PROVIDED MATERIAL.
----
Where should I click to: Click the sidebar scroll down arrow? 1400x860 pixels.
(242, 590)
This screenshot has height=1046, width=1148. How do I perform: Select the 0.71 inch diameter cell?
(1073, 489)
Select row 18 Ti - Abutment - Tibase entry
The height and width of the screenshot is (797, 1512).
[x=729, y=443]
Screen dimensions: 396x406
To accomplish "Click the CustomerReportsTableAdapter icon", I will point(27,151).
----
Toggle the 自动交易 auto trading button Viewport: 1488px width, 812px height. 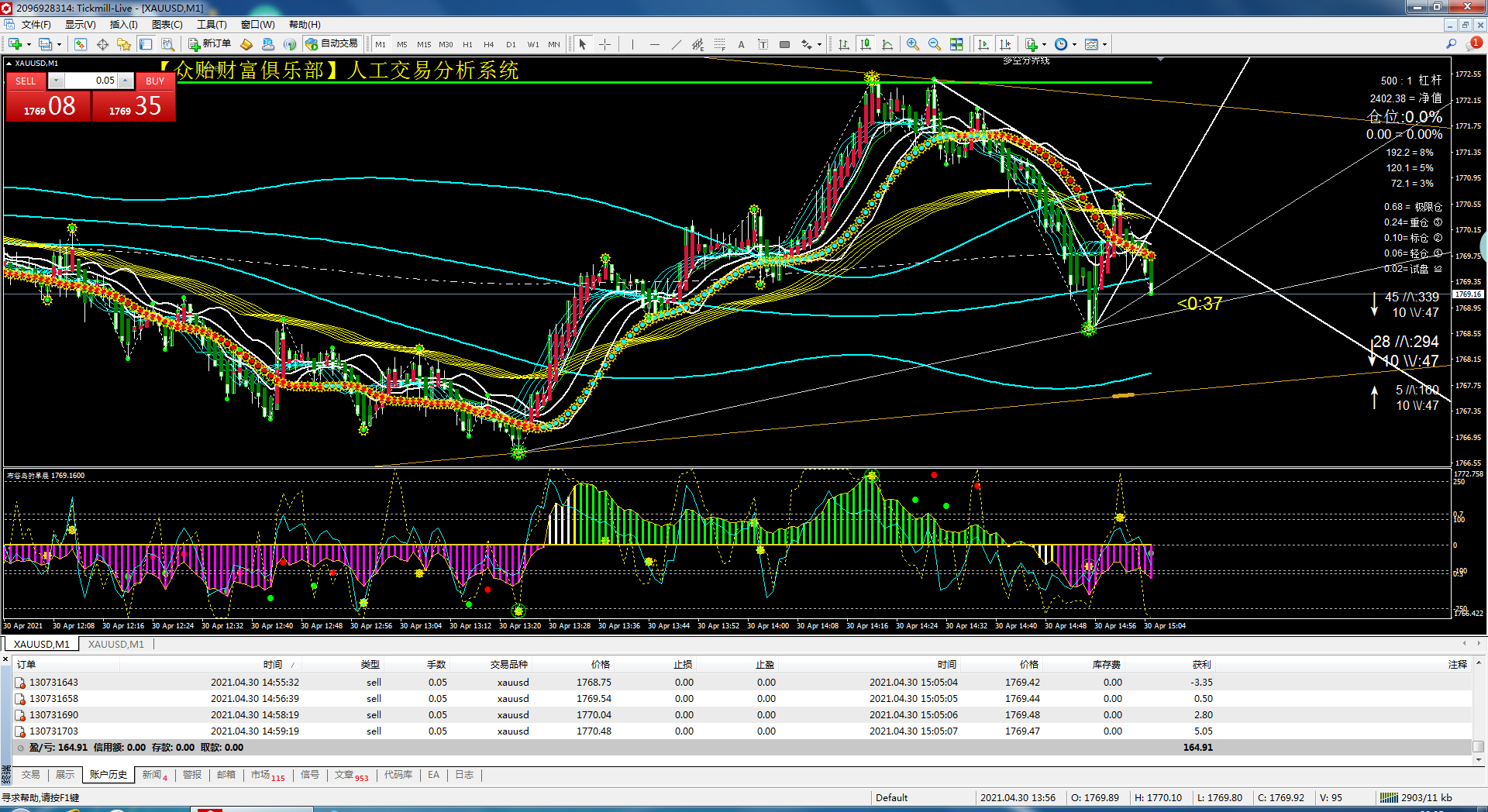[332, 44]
----
EXERCISE INSTRUCTIONS.
Starting with the line above that holds "Where should I" and stopping with the line that holds "Select row 18 Ti - Abutment - Tibase entry", reproduce each line exactly, omitting all other lines.

EXERCISE OUTPUT.
Where should I click to: Click the sidebar scroll down arrow? 1400x860 pixels.
(242, 590)
This screenshot has height=1046, width=1148. How do I perform: Select the 0.71 inch diameter cell?
(1073, 489)
Select row 18 Ti - Abutment - Tibase entry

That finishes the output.